Zisblatt escaped the concentration camp a year later. She traveled to the United States to live with relatives, but she kept her story of surviving the Holocaust a secret for nearly 50 years.

 

Then, she was convinced to travel back to the site where her family was killed.  The trip made her realize that she had to speak out.

 

“I feel that if you do not know the past and it doesn’t matter whether it’s the holocaust history or histories before that,” Zisblatt said. “If you don’t know the past histories you can not go onto the future and make a better future.”

 

Zisblatt is the author of “The Fifth Diamond.” The book tells the story of when Zisblatt’s mother gave her four small diamonds and told her to use them to buy bread.

 

Zisblatt held onto the diamonds, but when she was being searched at the camp she swallowed them. Zisblatt said she painfully retrieved them during her 15 months in the concentration camp and now wears them on a necklace.

 

Zisblatt says when she was put in the camp at 13 she had to grow up in order to live each day.

 

“And I had to do what I was told or I would die,” Zisblatt said. “And so I couldn’t be 13 years old anymore.

 

“I couldn’t exist as a 13 year old anymore, but I couldn’t be anything else either, so I tried to fight for just staying alive, not for a year or not forever just for an hour. Or another hour or maybe just five minutes and each day if I made through the whole day I was blessed.”

 

She says she knew something like that couldn’t last and that’s how she kept going.

 

“This horrible thing could not last forever, it was like I was pretending that this was not real,” Zisblatt said. “Unreal things don’t last to long so this is not going to be here forever, this is going to stop sometimes, sometime soon.

 

“And I want to live one minute after it’s over to see the world because after this hell the world is going to be beautiful. And I just want to have one glimpse of that beautiful world.”

 

Zisblatt even withstood experiments in the camps.

 

“We were chosen for Mengele’s experiments,” Zisblatt said. “Mengele was trying to change the color of our eyes.”

 

“So he injected our eyes and put us in a dungeon in the dark. And then when we come out 3 out of the 5 were blind. And in the dark we were there for about five days in the dungeon, we were standing in water.”

 

She would emerge with her eyesight, but she still had green eyes instead of the blue that Josef Mengele had hoped for.

 

Eventually, she was selected to go to the gas chamber, but it wouldn't hold all 1,500 people.
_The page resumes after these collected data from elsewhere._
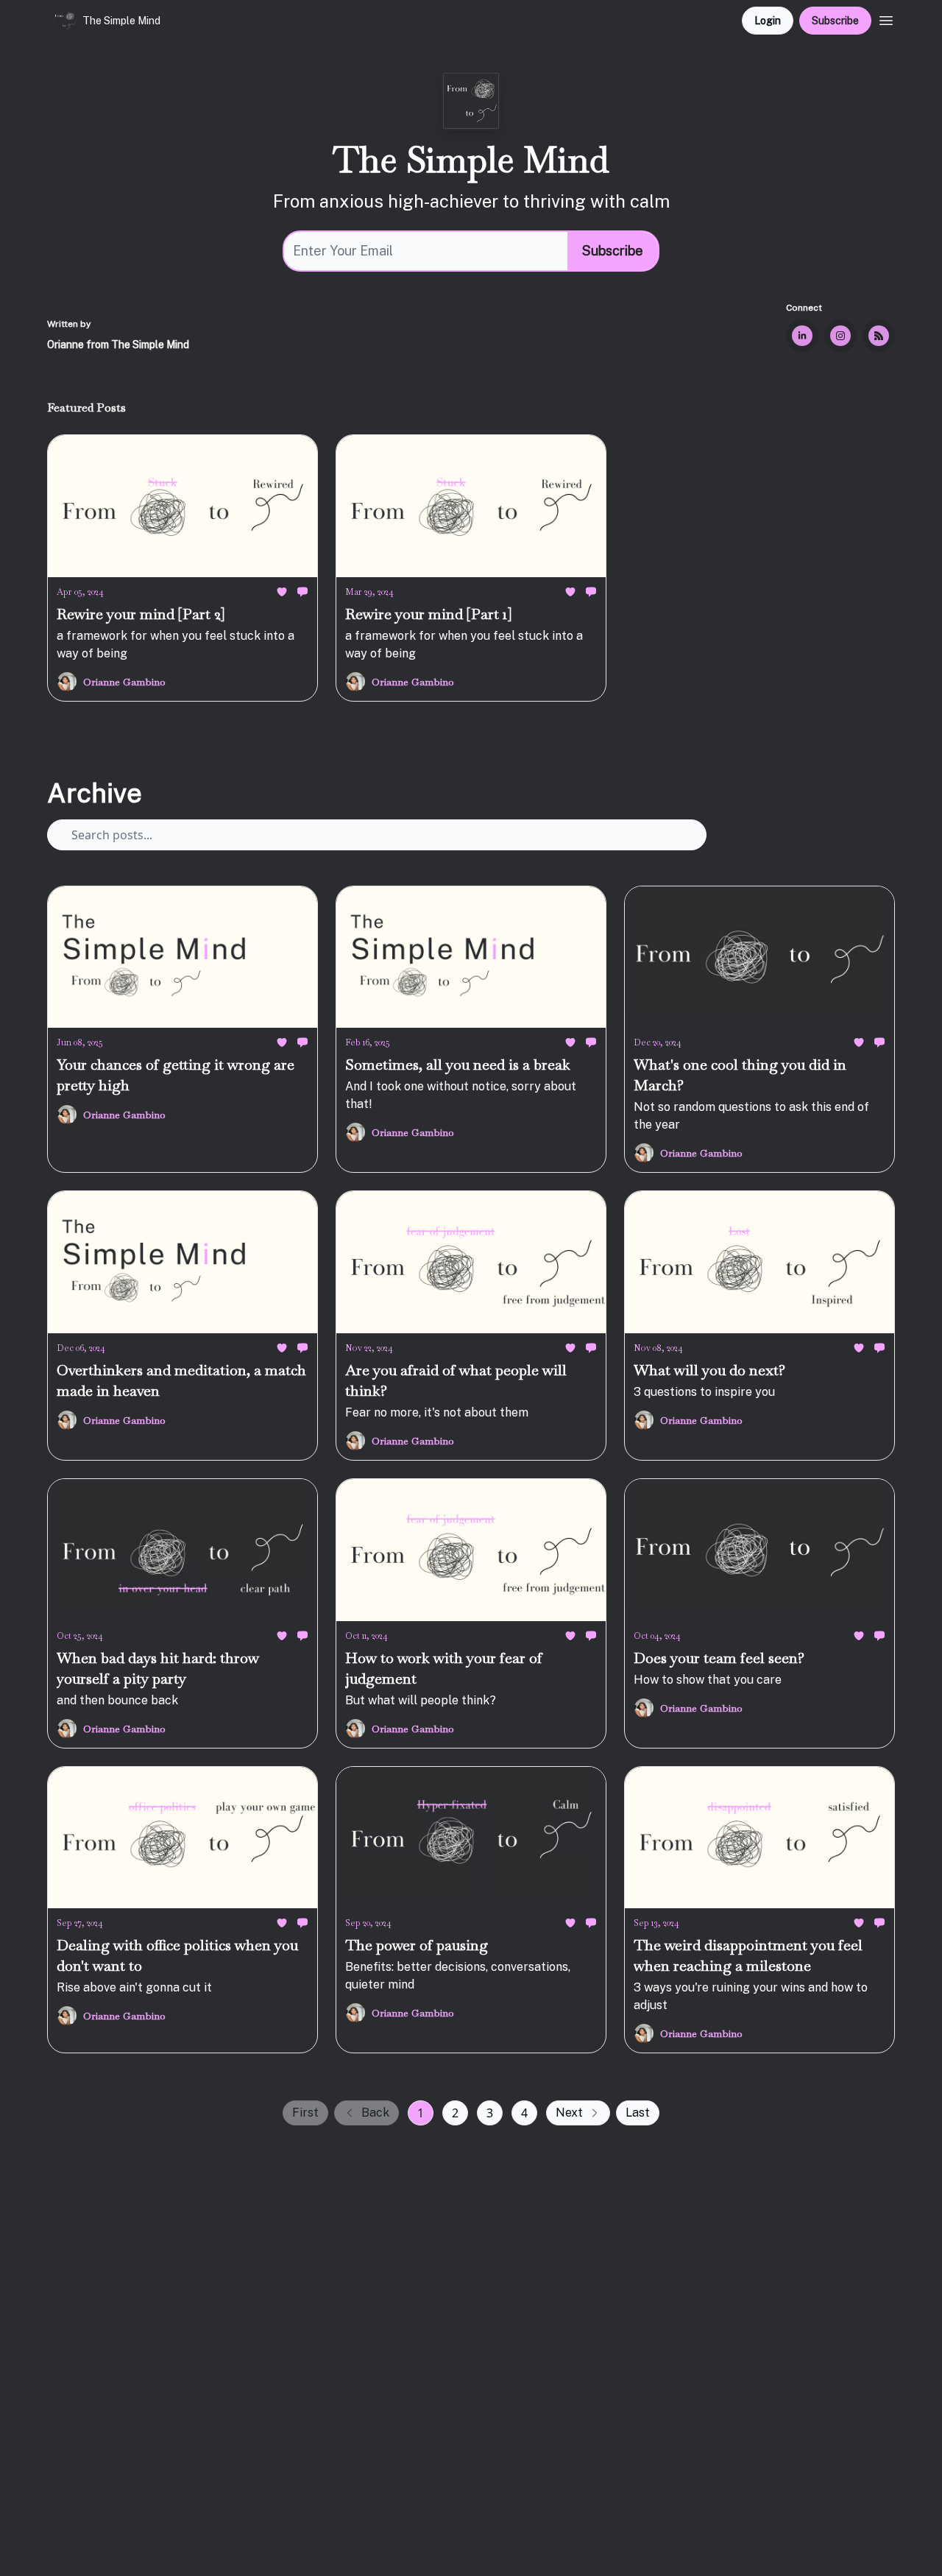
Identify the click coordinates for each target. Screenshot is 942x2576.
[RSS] (879, 336)
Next (569, 2113)
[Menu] (886, 18)
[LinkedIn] (802, 336)
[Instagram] (840, 336)
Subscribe (835, 21)
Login (767, 21)
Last (638, 2113)
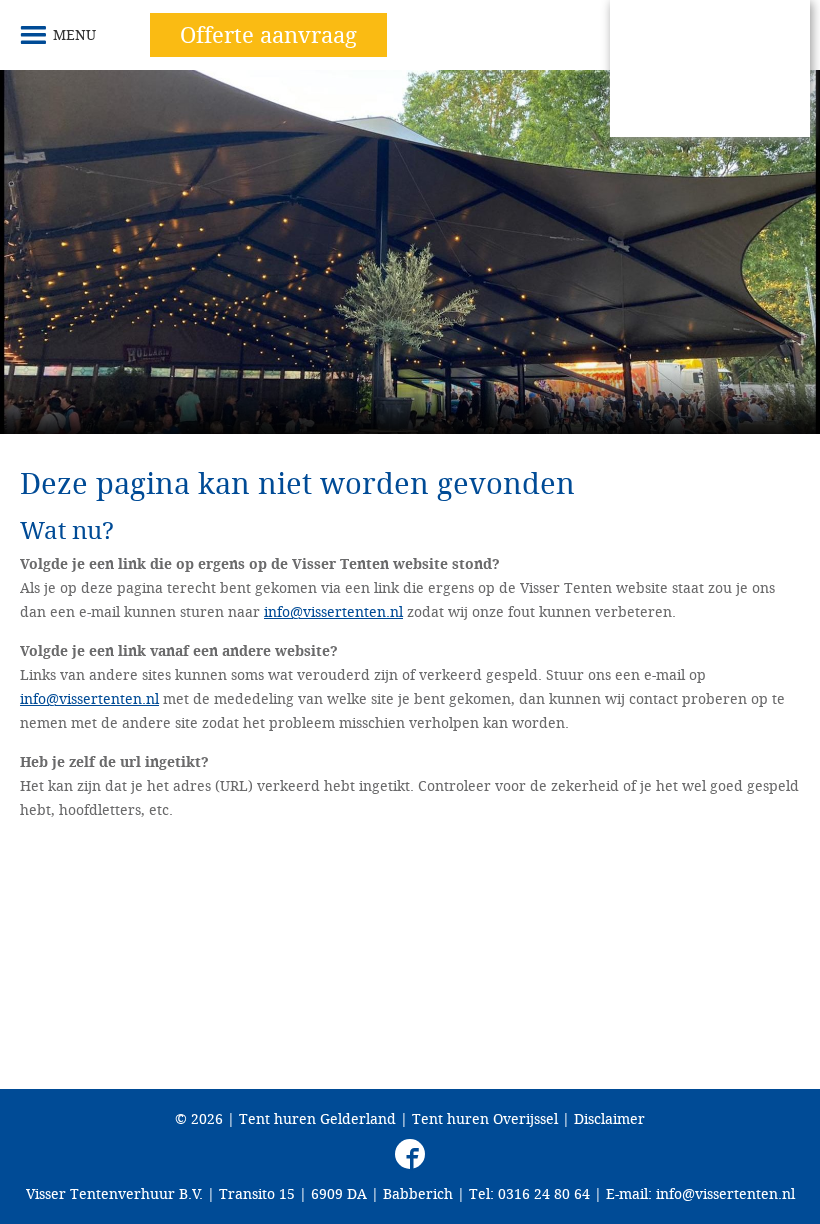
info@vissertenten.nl (333, 611)
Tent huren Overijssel (485, 1118)
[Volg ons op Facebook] (410, 1154)
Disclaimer (609, 1118)
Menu (74, 34)
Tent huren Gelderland (317, 1118)
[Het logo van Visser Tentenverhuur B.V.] (710, 68)
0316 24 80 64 (544, 1193)
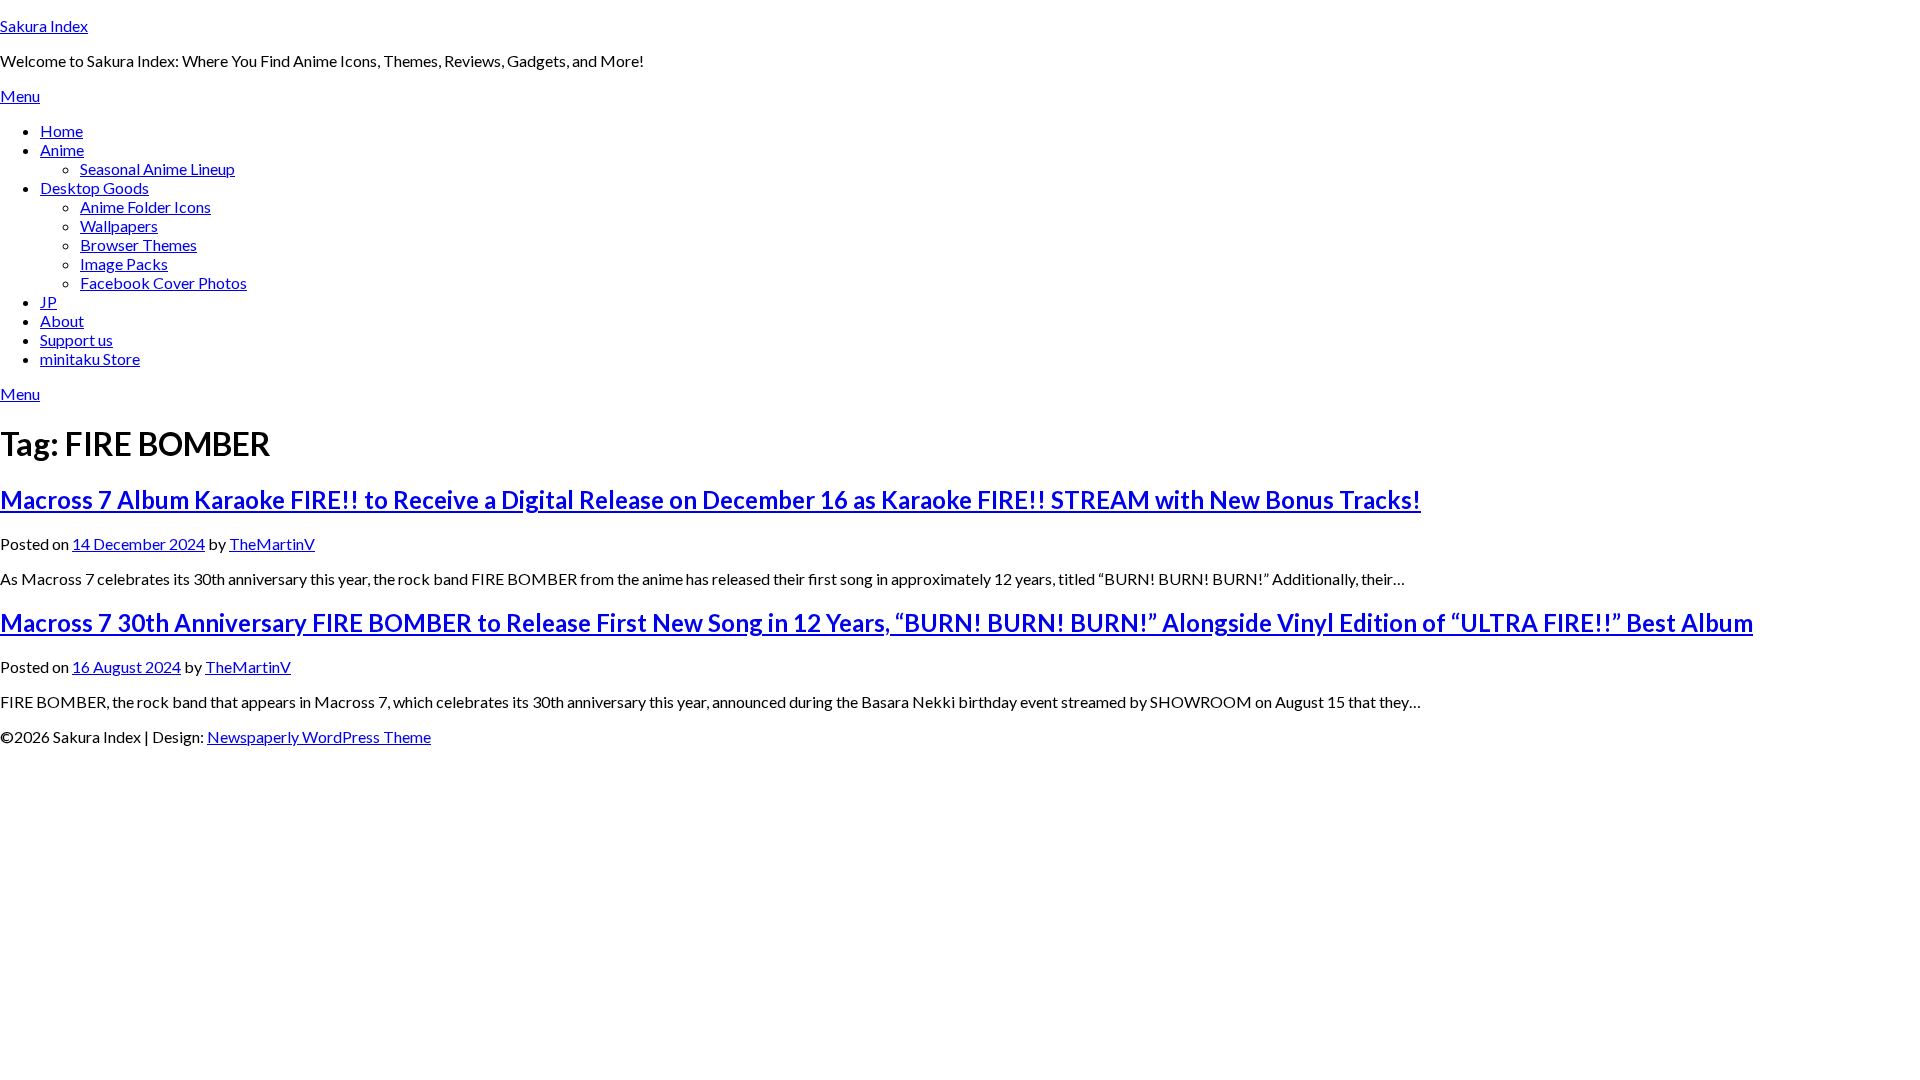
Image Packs (124, 263)
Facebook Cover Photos (163, 282)
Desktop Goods (94, 187)
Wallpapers (119, 225)
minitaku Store (90, 358)
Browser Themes (138, 244)
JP (48, 301)
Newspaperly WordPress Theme (319, 736)
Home (61, 130)
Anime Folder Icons (145, 206)
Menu (20, 95)
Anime (62, 149)
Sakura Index (44, 25)
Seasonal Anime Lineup (157, 168)
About (62, 320)
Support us (76, 339)
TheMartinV (272, 543)
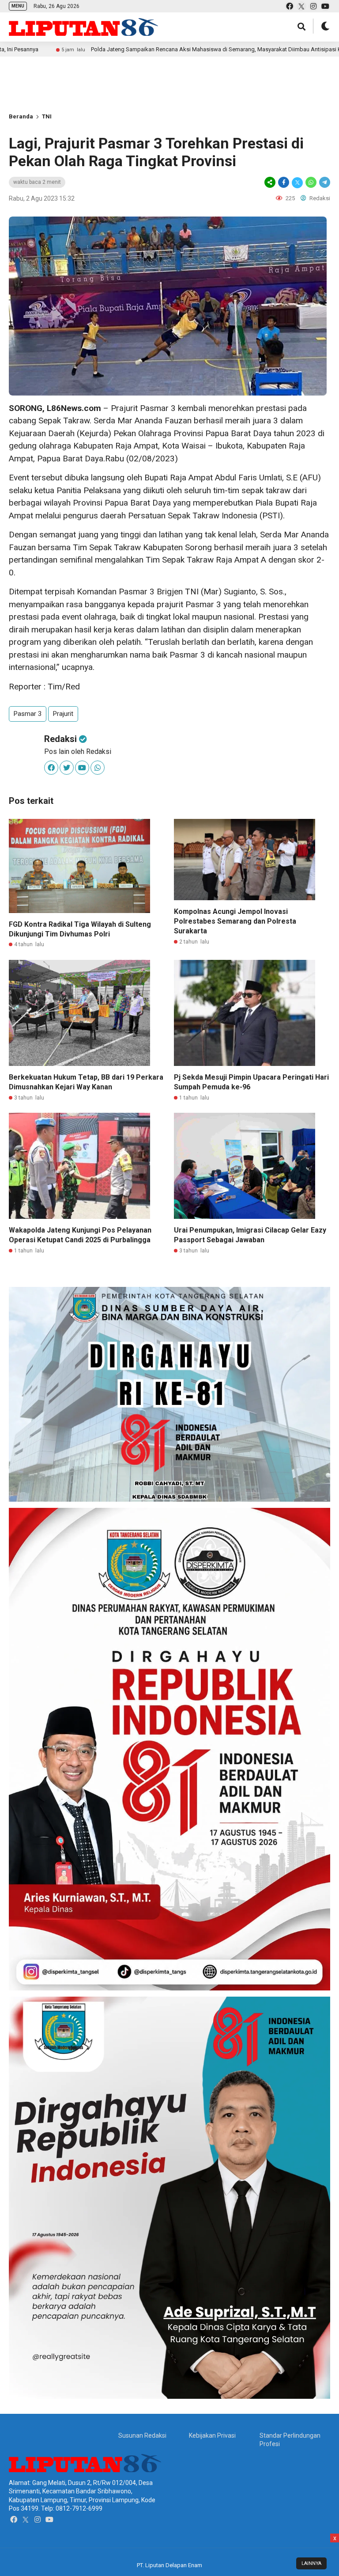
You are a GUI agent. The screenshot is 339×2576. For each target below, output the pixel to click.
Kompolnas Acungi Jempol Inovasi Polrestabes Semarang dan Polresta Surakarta (235, 921)
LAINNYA (311, 2563)
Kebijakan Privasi (212, 2435)
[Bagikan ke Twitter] (297, 182)
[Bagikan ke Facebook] (283, 182)
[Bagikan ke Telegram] (324, 182)
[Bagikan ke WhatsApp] (311, 182)
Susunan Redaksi (142, 2435)
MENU (17, 6)
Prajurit (63, 714)
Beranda (21, 116)
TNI (47, 116)
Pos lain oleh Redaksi (77, 751)
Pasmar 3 (27, 714)
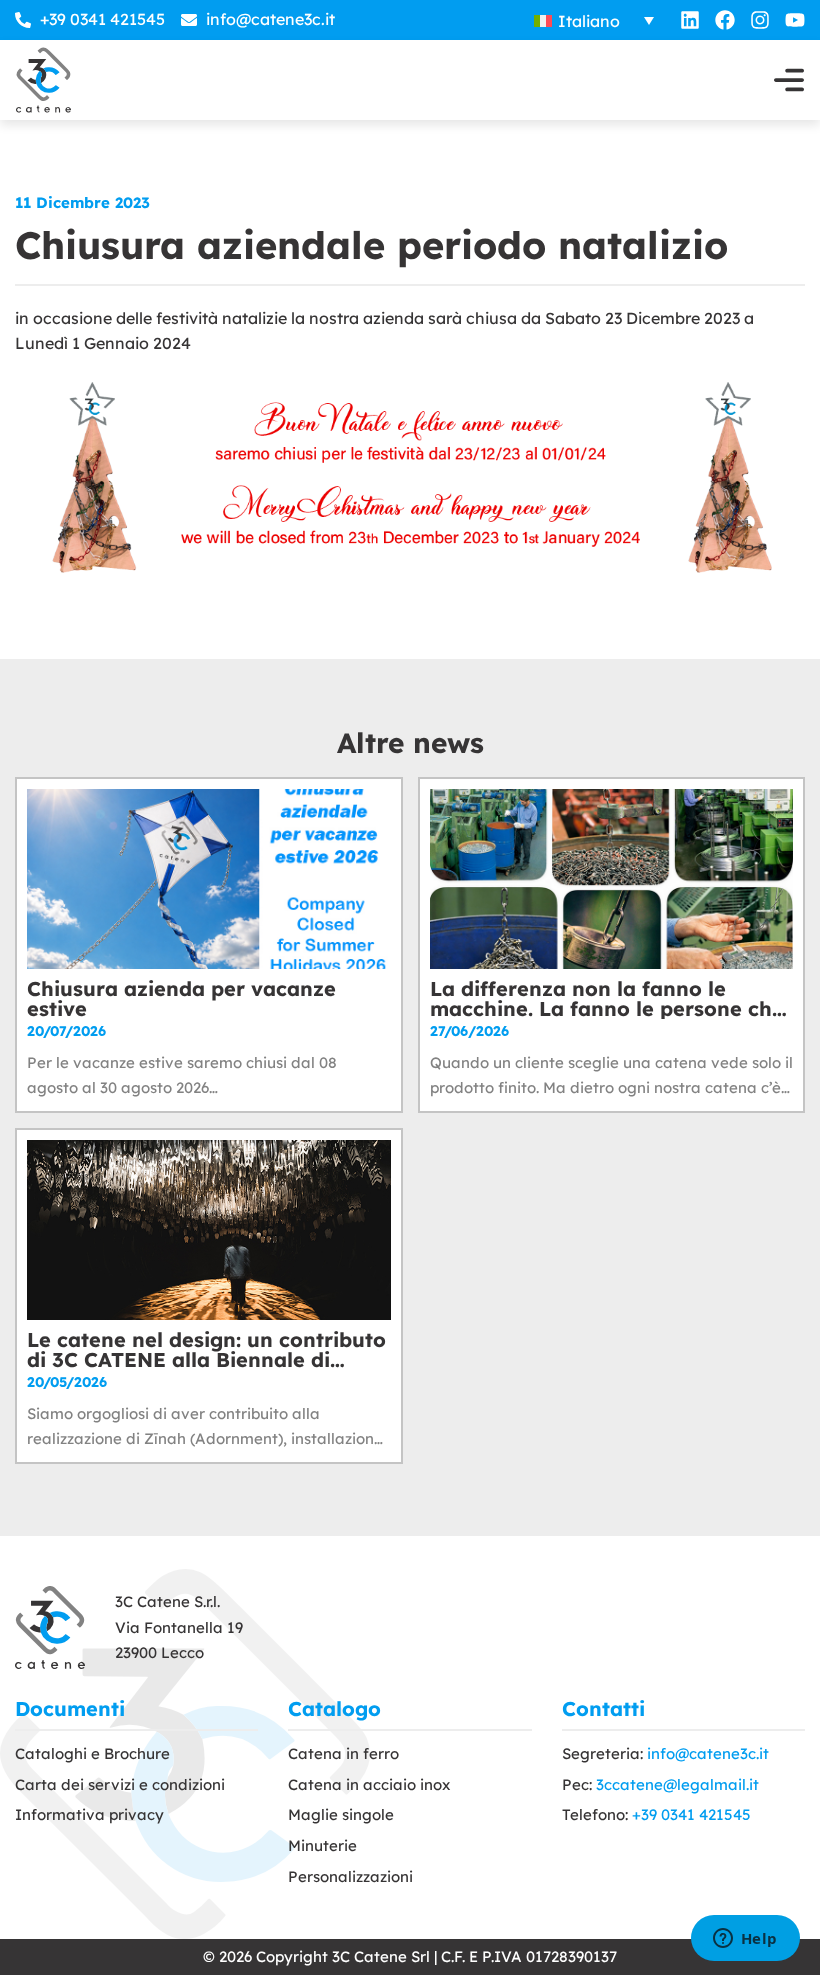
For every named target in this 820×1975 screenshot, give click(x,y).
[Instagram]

So she hid under the roof of the chamber.

 

A fellow Hungarian teenager, who was forced to haul the bodies of the dead Jews out of the chamber, gave her his coat and put her on a train to a labor camp.

 

Years later, when Zisblatt returned to the camp where her family was killed, she saw her family in her mind and her mother had a message for her.

 

“And they were having dinner, my chair was empty next to my little sister and I was going to sit on my chair to sit with my family and have dinner and my mother said, ‘you can’t sit in your chair yet.’ And she says, ‘promise me that you will stop crying and you will do what you must.’ Like she was yelling at me. That was a message, I never spoke about my experience before,” Zisblatt said.

 

Zisblatt shared her story with students at several Cabell County schools and Marshall University this week.